迷う場合は、まずは洗いだけ残り湯に限定し、問題がなければ頻度を増やす流れが無難です。
よくある質問(FAQ)
Q. 洗濯に残り湯を使うと節約はいくらですか
A. 毎日使う想定の試算では、月300〜430円前後、年4,000〜5,000円前後とされる例がよく見られます。
ただし、洗濯頻度や水道料金単価で変わるため、ご家庭の条件で前後すると考えられます。
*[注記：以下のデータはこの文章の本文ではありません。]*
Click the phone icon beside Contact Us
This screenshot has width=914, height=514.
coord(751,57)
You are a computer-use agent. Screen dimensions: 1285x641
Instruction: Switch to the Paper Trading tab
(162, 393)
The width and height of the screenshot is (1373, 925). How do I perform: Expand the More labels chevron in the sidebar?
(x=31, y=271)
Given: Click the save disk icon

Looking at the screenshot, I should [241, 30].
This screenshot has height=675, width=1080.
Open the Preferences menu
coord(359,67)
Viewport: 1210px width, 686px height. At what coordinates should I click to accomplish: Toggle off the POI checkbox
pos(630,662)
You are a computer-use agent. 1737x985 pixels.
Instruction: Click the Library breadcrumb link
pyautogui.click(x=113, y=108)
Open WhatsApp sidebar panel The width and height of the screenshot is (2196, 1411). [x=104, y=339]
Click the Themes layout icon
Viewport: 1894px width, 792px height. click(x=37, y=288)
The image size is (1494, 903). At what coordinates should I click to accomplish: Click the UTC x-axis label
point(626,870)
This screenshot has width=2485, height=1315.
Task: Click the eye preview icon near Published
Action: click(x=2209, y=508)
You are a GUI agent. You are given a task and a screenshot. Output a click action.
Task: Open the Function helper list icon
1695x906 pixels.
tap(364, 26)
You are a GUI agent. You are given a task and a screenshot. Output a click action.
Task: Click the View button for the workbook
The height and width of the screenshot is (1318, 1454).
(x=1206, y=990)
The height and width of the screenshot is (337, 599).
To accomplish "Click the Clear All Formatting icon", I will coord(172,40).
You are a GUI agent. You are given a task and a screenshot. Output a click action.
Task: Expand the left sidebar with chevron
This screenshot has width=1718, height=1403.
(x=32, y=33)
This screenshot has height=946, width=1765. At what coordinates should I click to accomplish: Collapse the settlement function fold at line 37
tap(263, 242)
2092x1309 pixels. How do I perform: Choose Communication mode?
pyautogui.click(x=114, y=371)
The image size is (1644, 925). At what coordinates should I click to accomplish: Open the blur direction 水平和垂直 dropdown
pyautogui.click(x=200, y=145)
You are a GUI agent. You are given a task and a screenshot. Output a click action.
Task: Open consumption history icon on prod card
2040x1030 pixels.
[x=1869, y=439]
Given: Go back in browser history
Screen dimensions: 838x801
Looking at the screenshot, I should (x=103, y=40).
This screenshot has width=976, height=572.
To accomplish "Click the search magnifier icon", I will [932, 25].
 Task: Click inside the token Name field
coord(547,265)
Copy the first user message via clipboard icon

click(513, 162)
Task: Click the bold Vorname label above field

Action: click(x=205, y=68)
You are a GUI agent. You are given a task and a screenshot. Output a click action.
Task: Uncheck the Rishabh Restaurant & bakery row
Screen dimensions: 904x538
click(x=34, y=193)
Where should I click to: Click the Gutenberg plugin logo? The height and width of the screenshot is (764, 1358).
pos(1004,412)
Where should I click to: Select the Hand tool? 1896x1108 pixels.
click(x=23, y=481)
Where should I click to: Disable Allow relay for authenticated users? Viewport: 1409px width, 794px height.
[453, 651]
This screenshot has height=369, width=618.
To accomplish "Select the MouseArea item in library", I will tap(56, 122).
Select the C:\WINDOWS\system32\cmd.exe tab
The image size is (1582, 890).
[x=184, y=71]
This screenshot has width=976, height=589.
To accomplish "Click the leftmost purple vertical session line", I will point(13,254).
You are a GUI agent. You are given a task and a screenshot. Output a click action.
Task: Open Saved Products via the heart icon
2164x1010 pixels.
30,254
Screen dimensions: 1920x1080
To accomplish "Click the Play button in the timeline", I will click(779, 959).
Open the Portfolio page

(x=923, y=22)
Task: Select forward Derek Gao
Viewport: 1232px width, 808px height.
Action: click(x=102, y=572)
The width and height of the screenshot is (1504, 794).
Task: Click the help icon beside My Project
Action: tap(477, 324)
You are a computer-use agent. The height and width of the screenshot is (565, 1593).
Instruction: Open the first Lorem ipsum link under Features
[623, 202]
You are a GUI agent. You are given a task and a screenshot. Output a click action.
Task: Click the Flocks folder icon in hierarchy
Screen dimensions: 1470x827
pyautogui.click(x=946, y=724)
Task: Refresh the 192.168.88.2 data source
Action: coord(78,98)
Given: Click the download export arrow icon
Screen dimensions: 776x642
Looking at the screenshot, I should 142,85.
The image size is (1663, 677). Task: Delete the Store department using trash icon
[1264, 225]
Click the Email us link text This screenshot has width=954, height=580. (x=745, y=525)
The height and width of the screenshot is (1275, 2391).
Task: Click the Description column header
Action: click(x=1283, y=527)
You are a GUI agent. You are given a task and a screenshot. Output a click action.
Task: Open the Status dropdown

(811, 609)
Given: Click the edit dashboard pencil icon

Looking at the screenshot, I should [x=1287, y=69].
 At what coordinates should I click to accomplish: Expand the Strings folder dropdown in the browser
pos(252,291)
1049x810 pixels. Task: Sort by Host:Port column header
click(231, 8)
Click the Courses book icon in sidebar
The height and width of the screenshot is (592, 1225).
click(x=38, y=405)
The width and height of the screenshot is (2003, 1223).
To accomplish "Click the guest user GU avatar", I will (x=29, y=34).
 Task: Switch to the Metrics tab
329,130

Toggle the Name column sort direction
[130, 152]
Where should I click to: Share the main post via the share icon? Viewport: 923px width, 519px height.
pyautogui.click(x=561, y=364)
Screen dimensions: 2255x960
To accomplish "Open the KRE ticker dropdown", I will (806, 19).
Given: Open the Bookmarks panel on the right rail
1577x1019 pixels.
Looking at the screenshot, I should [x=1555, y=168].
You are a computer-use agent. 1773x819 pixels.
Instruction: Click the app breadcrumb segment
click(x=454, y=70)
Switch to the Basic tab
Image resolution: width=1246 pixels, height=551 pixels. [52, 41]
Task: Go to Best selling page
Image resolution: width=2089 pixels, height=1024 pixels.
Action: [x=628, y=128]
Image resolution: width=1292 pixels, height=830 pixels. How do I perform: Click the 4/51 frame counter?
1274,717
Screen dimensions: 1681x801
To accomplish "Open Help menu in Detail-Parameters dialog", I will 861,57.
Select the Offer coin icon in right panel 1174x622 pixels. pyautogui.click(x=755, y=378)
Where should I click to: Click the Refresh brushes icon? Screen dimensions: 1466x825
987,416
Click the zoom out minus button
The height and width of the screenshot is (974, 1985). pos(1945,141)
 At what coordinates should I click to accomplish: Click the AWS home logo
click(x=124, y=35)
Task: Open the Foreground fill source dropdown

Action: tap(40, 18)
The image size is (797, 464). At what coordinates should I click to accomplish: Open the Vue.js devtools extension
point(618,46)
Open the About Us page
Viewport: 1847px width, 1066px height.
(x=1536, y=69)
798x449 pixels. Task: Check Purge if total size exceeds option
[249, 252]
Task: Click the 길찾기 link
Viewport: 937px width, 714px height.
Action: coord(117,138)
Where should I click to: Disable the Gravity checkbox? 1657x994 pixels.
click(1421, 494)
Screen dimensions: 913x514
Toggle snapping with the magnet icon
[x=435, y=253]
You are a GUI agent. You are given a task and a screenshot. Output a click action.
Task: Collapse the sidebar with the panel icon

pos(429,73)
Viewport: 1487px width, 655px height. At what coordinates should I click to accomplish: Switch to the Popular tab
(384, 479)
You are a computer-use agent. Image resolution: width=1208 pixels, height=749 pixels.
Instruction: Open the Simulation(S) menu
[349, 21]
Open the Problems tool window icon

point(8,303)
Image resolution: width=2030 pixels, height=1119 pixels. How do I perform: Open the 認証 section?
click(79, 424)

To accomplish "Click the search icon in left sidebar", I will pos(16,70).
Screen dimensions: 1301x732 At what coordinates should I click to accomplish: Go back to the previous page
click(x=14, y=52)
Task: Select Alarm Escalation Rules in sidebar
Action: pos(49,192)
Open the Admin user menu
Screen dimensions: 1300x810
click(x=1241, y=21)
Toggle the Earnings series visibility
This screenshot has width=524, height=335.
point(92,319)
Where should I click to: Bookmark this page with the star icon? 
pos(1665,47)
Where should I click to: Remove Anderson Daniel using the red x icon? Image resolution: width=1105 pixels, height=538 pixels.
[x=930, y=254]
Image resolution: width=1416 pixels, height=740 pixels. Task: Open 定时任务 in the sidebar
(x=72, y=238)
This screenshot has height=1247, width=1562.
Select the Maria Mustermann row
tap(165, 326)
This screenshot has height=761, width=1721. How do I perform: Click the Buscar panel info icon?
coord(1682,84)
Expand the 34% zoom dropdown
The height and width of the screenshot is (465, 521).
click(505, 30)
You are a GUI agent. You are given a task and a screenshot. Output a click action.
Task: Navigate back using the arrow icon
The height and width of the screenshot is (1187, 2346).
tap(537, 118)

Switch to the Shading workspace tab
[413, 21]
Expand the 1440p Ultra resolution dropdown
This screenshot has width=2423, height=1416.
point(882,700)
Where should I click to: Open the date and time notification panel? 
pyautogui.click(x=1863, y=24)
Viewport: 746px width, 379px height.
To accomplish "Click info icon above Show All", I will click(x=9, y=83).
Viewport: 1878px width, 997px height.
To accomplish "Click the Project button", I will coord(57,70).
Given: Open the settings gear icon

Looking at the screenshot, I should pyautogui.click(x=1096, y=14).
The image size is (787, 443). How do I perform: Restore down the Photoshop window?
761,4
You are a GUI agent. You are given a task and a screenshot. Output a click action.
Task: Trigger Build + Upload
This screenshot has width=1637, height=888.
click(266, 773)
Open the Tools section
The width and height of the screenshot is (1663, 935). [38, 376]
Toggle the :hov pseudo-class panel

Q. すすぎも残り湯にしたほうがもっと節約できますか
A. 節約額だけを見ると置き換え量が増える可能性はあります。
一方で衛生面の議論が多く、一般的には「洗いだけ残り湯、すすぎは水道水」が推奨されることが多いです。
Q. 残り湯洗濯でにおいが出るのが心配です
A. 残り湯には皮脂や汗が含まれるため、条件次第でにおいの原因になり得ます。
対策として、すすぎは水道水にする、洗濯物をためすぎない、洗濯後は早めに干すなどの基本動作が効果的と考えられます。
Q. 一人暮らしでも効果はありますか
A. 効果がゼロではありませんが、洗濯頻度が低い場合は節約額が小さく、月80円程度というシミュレーション例も紹介されています。
手間が負担なら、洗剤量の適正化や洗濯回数の見直しのほうが合う可能性があります。
Q. 風呂水ポンプの電気代で損しませんか
A. 試算では1回あたりの電気代はわずかとされることが多く、水道代節約を大きく打ち消すほどではないと言われています。
ただし、追加すすぎや洗剤増量のほうが節約分を相殺しやすい点には注意が必要です。
まとめ
洗濯にお風呂の残り湯を使う節約額は、毎日使う前提の試算で月300〜430円前後(年4,000〜5,000円前後)が目安とされます。
ただし、衛生面の観点から「洗いだけ残り湯、すすぎは水道水」が一般的とされ、節約額は月数百円レベルに収まりやすいです。
続けやすさを優先するなら、ホース運用の負担を減らし、におい対策で追加コストが増えない範囲で試すのが現実的です。
今日からできる小さな一歩
まずは次の洗濯1回だけ、洗濯機の設定で「洗い=風呂水」「すすぎ=水道水」にできるか確認してみてください。
その1回で、におい・手間・家族の反応が問題なければ、週2〜3回のペースから少しずつ増やすだけでも十分です。